Dovrebbe essere, poi, prevista, come causa di deresponsabilizzazione sia sotto il profilo penale (se si sceglie una tale tecnica di tutela), sia sotto il profilo contravvenzionale amministrativo (se si sceglie quest’altra tecnica di tutela) per l’organo di informazione che riveli il nome del pubblico ufficiale che abbia fornito la notizia che non doveva essere pubblicata e che si adoperi per elidere le conseguenze dannose della pubblicazione.
Qualunque soluzione si scelga, ciò che, comunque, appare opportuno è che una stessa fattispecie incriminatrice non sia diretta a tutelare sia beni di natura pubblica (come, ad es., la segretezza, la serenità del giudice, ecc.) sia beni di natura privata (come, ad es., la riservatezza e la reputazione).
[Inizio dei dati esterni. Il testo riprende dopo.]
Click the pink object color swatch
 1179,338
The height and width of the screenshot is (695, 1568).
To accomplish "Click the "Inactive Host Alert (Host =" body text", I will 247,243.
Anche perché beni di natura privata, come la riservatezza, è opportuno che siano garantiti attraverso una tecnica che riconosca la disponibilità degli stessi in capo alla persona che nel caso concreto ne sia titolare: cosicché, ad es., la persona il cui diritto alla riservatezza sia leso, in ipotesi, da una notizia coperta da divieto di pubblicazione possa scegliere di diffonderla (se non lesiva di altro bene tutelato da altra norma, ad es. la segretezza delle indagini) senza incorrere in responsabilità.
Tra le varie soluzioni che in questi giorni si stanno prospettando, tutte tecnicamente adeguate e giustificabili sul piano politico-criminale, è ora compito della politica trovare un contemperamento tra i diversi beni implicati, consultando preventivamente gli organi rappresentativi delle categorie interessate (giornalisti, avvocati e magistrati) e le maggiori testate giornalistiche e radiotelevisive nazionali e locali.